6G) and that the architecture introduced has innate features that enable law
enforcement to carry out their criminal investigations.

The use of biometric recognition is predicated on being able to safely store and
use biometric data, which can be enabled by biometric template protection
(BTP) technologies. These technologies enable citizens to, for example,
use national ID cards, passports or conduct banking transactions through
biometric verification, while recognition comparison operations take place
in the encrypted domain. The security and privacy of current biometric
recognition systems still need to be enhanced before they become fully
deployable in public services.

Artificial intelligence (AI) and large language models (LLMs) continue to play
an important role in cryptography. These technologies can be used for both
strengthening encryption algorithms as well as for analysing cryptographic
security systems, which in some cases helps break the encryption by
scrutinising its mathematical properties.

The same goes for the advancements that are being made in the field of
quantum computing, which can be used for breaking cryptographic protocols in
the future. This ties in with the well-known concept of ’store now, decrypt later’
that could create opportunities for law enforcement to decrypt stored criminal
communications, but also creates risks as malicious actors might also be
gathering encrypted data with the same prospect in mind. In addition, quantum
computing will likely also support the creation of new digital forensic techniques
that help with the retrieval of electronic evidence in investigations.

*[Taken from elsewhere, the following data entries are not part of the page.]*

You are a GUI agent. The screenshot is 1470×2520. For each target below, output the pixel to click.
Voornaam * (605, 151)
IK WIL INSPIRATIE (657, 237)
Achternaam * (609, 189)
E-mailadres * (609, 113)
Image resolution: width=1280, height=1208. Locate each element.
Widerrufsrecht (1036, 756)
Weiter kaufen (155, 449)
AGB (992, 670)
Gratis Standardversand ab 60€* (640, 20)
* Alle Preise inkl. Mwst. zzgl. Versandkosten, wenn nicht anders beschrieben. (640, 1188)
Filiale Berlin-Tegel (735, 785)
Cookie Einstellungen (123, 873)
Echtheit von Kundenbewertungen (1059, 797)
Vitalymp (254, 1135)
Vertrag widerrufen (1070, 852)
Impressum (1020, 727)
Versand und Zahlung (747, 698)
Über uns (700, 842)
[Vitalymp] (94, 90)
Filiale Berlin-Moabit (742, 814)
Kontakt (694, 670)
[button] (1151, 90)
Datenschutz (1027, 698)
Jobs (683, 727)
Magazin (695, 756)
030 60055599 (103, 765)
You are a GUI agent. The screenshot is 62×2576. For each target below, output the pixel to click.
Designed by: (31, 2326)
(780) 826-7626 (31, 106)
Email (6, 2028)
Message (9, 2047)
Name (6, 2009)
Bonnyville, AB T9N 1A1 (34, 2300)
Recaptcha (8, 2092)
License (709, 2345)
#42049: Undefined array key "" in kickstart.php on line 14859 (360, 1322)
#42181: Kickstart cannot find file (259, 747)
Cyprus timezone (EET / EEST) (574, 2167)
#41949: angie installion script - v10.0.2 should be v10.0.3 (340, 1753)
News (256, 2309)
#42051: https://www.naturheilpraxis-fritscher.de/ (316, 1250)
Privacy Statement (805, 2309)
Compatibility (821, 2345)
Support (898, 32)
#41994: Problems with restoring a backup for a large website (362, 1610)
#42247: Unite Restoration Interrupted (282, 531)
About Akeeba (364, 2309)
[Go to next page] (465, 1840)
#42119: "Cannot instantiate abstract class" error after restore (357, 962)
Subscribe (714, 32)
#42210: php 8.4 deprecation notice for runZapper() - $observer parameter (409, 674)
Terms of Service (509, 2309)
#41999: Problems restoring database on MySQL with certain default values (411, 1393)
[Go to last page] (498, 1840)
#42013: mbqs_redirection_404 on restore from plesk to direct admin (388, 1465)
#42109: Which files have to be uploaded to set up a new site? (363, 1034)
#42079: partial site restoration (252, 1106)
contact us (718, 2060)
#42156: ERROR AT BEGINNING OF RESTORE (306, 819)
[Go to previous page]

The main future research areas relevant for policymakers in the areas of
law enforcement and justice will most likely be the use of “user-controlled”
encryption (and its effect on digital forensics and decryption capabilities),
the development of quantum computing, and the use of encrypted data for
development of machine learning (ML) algorithms. The EU has different funding
schemes that can be leveraged to develop research projects to address the
challenges related to these technologies.